Notes: PIM = Positive Impression Management; PAI = Personality Assessment Inventory; SD = Standard Deviation; df for all comparisons = 1, 214. Effect sizes computed using Cohen's d. Bonferroni corrected α = 0.003.

Discussion

The current study sought to extend the existing literature on Symptom Validity Testing in the military context. Overall, approximately 42% of the sample failed the WMT. However, a significantly higher failure rate was revealed in those undergoing a neuropsychological evaluation as part of a pending MEB (54%), relative to those who were seen in a non-MEB/clinical context (35%). Such a difference highlights the importance of the immediate evaluation context when considering the likelihood of SVT failure in an active duty sample. The non-MEB/clinical group's failure rate is not dissimilar from the Armistead-Jehle and Hansen (2011) study that showed up to a 30% failure rate in their sample of active duty service members that were not involved in high-level officer training.
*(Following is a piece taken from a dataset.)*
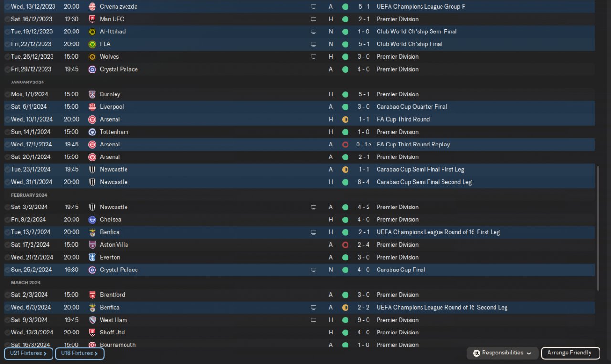The height and width of the screenshot is (364, 611).
Task: Click the half-orange draw indicator for Benfica away match
Action: tap(345, 308)
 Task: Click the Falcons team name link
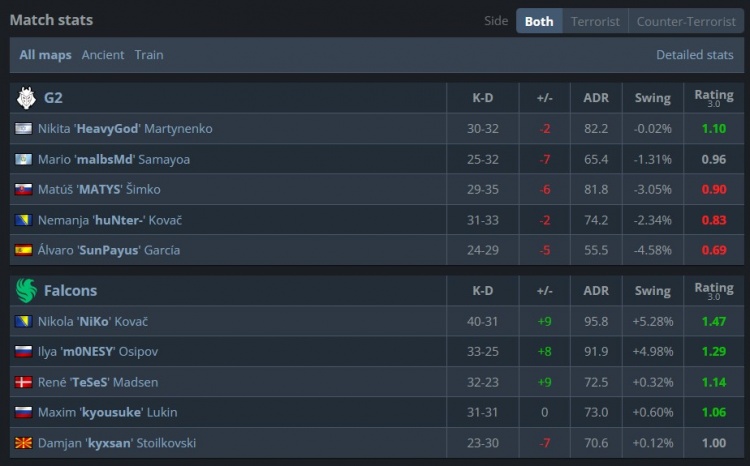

Moreover, Nelson and colleagues (2010) demonstrated a 59% failure rate on the VSVT (Slick et al., 1996) in veterans involved in a forensic-type C&P evaluation, and Young, Kearns, and Roper (2011) reported a 71% failure rate on the WMT in C&P evaluations. These groups may be very comparable with the current sample of active service members undergoing an MEB evaluation as proximal secondary gain can reasonably be considered a factor in both groups. Armistead-Jehle (2010) showed a 58% failure rate in veterans seen in a clinical context. However, it has been highlighted that in the current VA system (where a claim for service connection can be made at any time), the distinction between clinical and forensic type evaluations can be difficult to make (Armistead-Jehle, 2010; Armistead-Jehle & Hansen, 2011). As such, the failure rate exceeding 50% seen across veteran samples and the current group of active duty service members immediately involved in an MEB may be a reasonable baseline in these types of evaluations.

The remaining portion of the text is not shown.